初期の大腸がんでは症状がみられないことが多いです。大腸がんが増え始める40才を過ぎたら大腸がん検診を受けましょう。便の表面をこすって提出する便潜血検査は体の負担がなくできる検査です。がんによる死亡の中で大腸がんは女性で一番多く、男性では肺がんに次いで二番目に多いです。大腸がんは早期に発見されれば、生存率が高いがんです。大腸がん検診を受けることで、早期に大腸がんを発見することができ、大腸がんによって死亡する確率を約60%減らせると言われています。40才を超えたら毎年大腸がん検診を受けましょう。

「大腸がんになりやすい人」についてよくある質問

ここまで大腸がんになりやすい人の特徴を紹介しました。ここでは「大腸がんになりやすい人」についてよくある質問に、Medical DOC監修医がお答えします。

女性が大腸がんを発症した場合、どんな原因が考えられますか?

和田 蔵人和田 蔵人 医師

男性と同様に、喫煙や過度の飲酒、赤肉・加工肉の摂取過多がある場合が考えられます。また、家族歴がある場合には遺伝性の影響も考えなければなりません。男性と比較して女性で大腸がんによる死亡が多い原因の一つに、大腸がん検診の受診率が低いことが挙げられます。40歳を過ぎたら大腸がん検診を受けましょう。

大腸がんの原因となる可能性の高い食生活や食べ物について教えてください。

和田 蔵人和田 蔵人 医師

大腸がんと関係している食べ物は、赤肉や加工肉です。多く摂りすぎることで大腸がんのリスクが上がります。また、食物繊維が少ないと大腸がんが発生しやすいとも言われています。バランスの良い食生活が重要です。

大腸がんを発症しやすい年齢層はありますか?

和田 蔵人和田 蔵人 医師

大腸がんは40歳代から増え始め、50歳代以上で急激に増加します。このため、40歳以上では大腸がん検診の定期的な受診が大切です。
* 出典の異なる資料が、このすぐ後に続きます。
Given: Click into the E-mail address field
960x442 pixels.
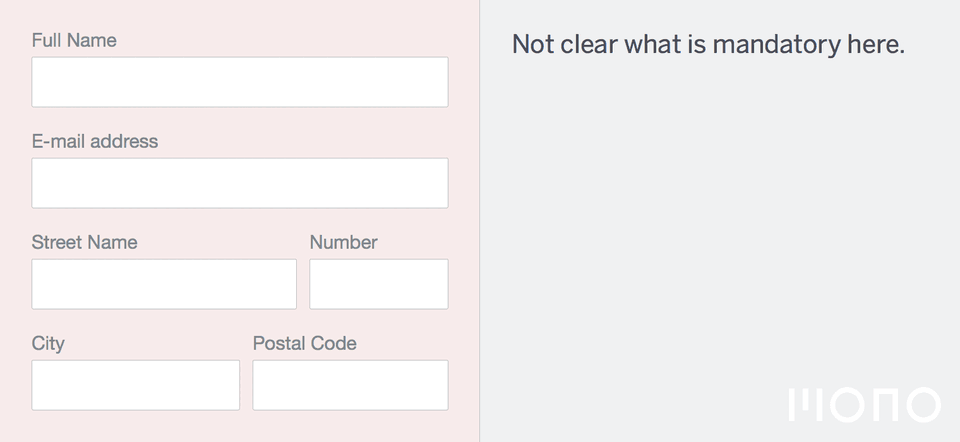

編集部まとめ:大腸がんは生活習慣の改善とがん検診で予防!

大腸がんは、禁煙、節酒、適度な運動、適正体重、バランスの良い食事など生活習慣を改善することで予防することができます。また、40才を超えたら大腸がん検診で定期的なチェックも必要です。大腸がんを早期に発見することで、大腸がんによる死亡率を下げることができます。毎年の検診を必ず受けましょう。また、家族歴がある場合には病院で相談してみましょう。

「大腸がんになりやすい人」と関連する病気

「大腸がんになりやすい人」と関連する病気は8個ほどあります。
各病気の症状・原因・治療方法など詳細はリンクからMedical DOCの解説記事をご覧ください。

循環器科の病気

代謝内分泌科の病気

消化器科の病気

婦人科の病気

生活習慣病は運動不足や肥満など生活習慣の乱れで見られることが多く、同じく生活習慣の乱れから危険性が高くなる大腸がんと合併する可能性が考えられます。また、大腸がんの家族歴がある人は、家族性大腸腺腫症やリンチ症候群である可能性もあります。これらの病気では他の病気を合併しやすく、胃ポリープや甲状腺がん、婦人科系がんの発症も増えるため、早期に病院で相談をしましょう。

「大腸がんになりやすい人」と関連する症状

「大腸がんになりやすい人」と関連している、似ている症状は5個ほどあります。
各症状・原因・治療方法などについての詳細はリンクからMedical DOCの解説記事をご覧ください。

関連する症状

  • 便に血が混ざる
  • 便通が乱れている(便秘、下痢など)
  • 便が細い
  • おなかが張る
  • 腹痛が良く起こる

上記のような症状がある場合には、大腸がんの可能性もあります。大腸がんの初期症状はわからないことが多いため、少しでも上記が続く場合には消化器内科を受診しましょう。